What is wrong with the following u-substitution?
We will calculate $\displaystyle\int^{2 \pi}_0 x \, dx$. Let $u=\sin (x)$, and observe that $\sin(2 \pi)=0$ and $\sin(0)=0$. We also have that $\frac{du}{dx}=\cos(x)=\sqrt{1-u^2}$. Hence, $$ \int^{2 \pi}_0 x \, dx=\int^0_0 \frac{\sin^{-1}(u)}{\sqrt{1-u^2}} \, du = 0. $$ This is very obviously wrong, but I am not sure how to explain the error formally.
Edit: Thanks for the responses and in particular the link below to the related problem! The error is indeed caused by the substitution $x=\sin^{-1}(u)$. The integration is performed over $[0,2 \pi]$ which is outside the range of the $\sin^{-1}$ function.
Remark The error is slightly better disguised when calculating $\displaystyle\int^1_{-1}\frac{2x}{1+x^2} \, dx.$
Let $u(x)=1+x^2$, and observe that $u(1)=u(-1)=2$. Then since $dx=\frac{1}{2x} du$, we have that $$ \int^1_{-1} \frac{2x}{1+x^2} \, dx = \int^2_2 \frac{1}{u} \, du=0. $$ This time, no trigonometric substitution is used, but it is still an incorrect proof for the same reason as above. A correct proof can be obtained by using the fact that $x \mapsto \displaystyle\frac{2x}{1+x^2}$ is odd.
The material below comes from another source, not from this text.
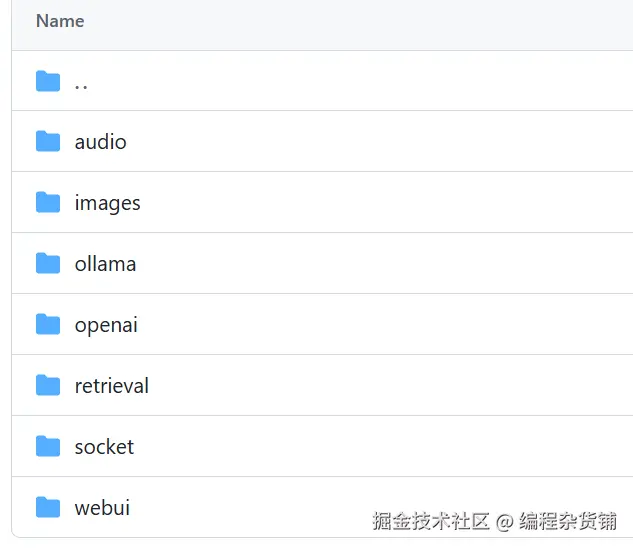Screen dimensions: 633x548
Task: Go up via the ".." text link
Action: point(81,83)
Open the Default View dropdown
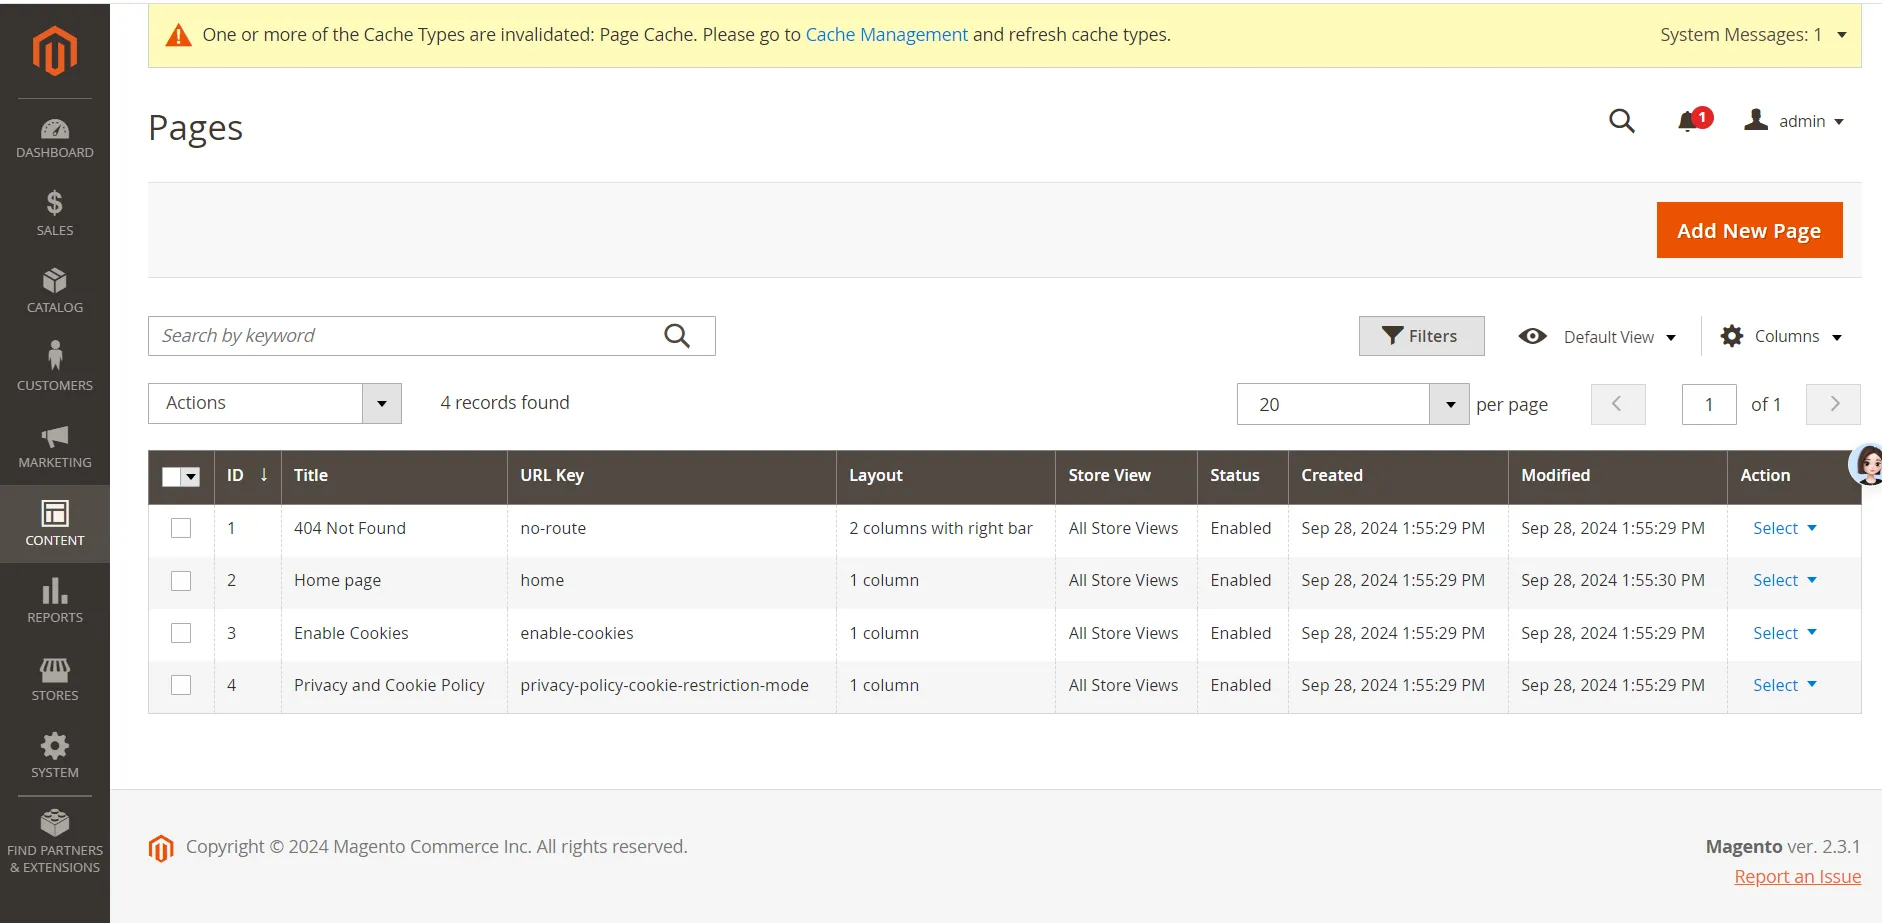The width and height of the screenshot is (1882, 923). (x=1598, y=337)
This example is more disturbing because the procedures above are entirely intuitive and yield the correct result. It seems to me that students when taught integration by substitution of definite integrals should also be taught that great care be exercised in checking the range of integration, particularly when the (apparent) substituting function is not invertible in that range.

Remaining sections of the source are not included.